- [EXERCISE TASK]: Rewrite the lines from the one with "You are a computer-use agent. 1440x840" up to and including the one with "Instruction: Click the", requests included, and raise every coordinate in the answers by 131.

- [PROVIDED ENTRIES]:
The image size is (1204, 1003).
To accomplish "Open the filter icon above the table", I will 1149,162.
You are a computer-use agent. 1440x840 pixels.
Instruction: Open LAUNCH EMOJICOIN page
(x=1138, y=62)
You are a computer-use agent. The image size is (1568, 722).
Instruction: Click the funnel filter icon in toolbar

...

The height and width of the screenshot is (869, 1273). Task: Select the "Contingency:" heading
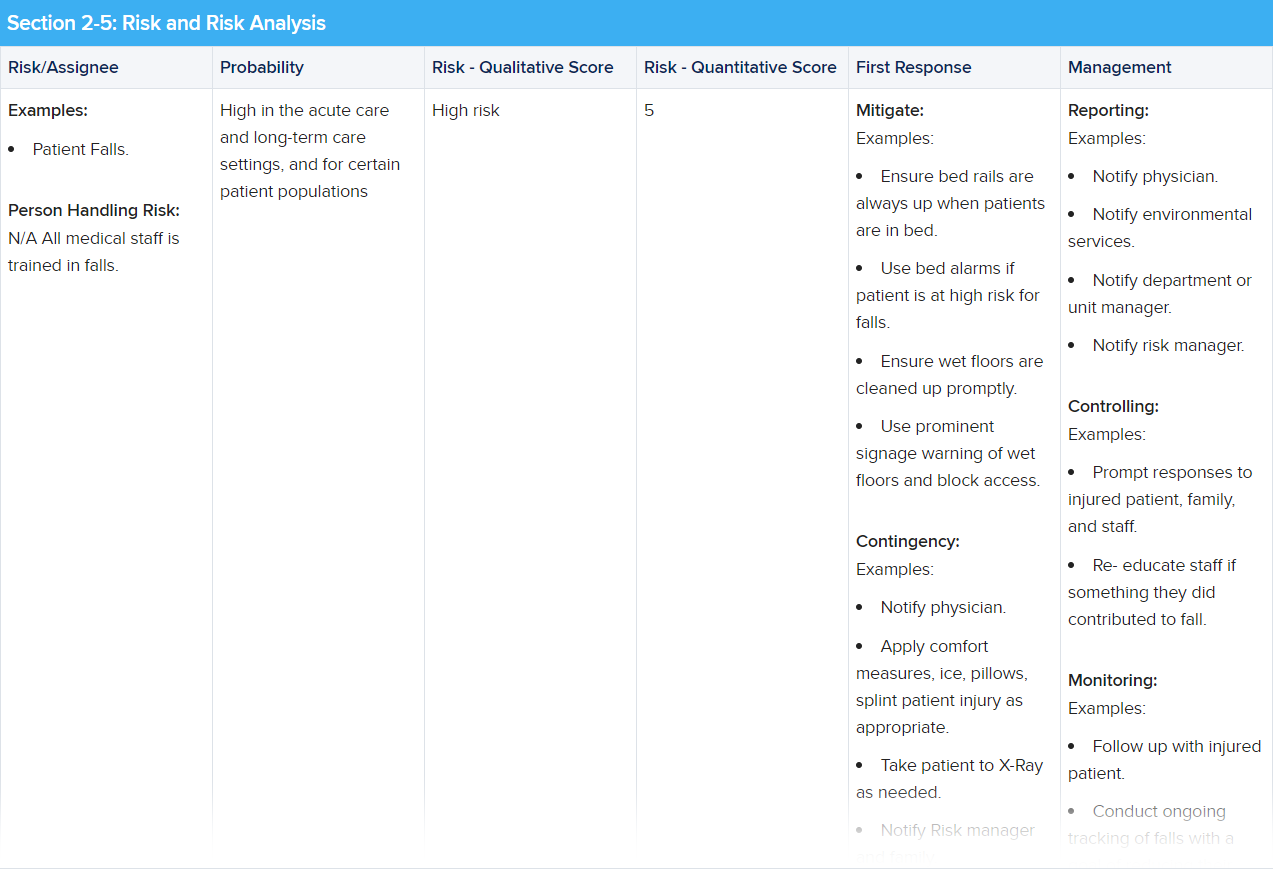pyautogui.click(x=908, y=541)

==

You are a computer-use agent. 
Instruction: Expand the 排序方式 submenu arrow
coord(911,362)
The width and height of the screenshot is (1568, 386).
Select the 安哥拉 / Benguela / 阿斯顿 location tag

- [EXERCISE RESULT]:
You are a computer-use agent. 1440x840 pixels.
Instruction: Open LAUNCH EMOJICOIN page
(x=1269, y=193)
You are a computer-use agent. The image size is (1568, 722).
Instruction: Click the funnel filter icon in toolbar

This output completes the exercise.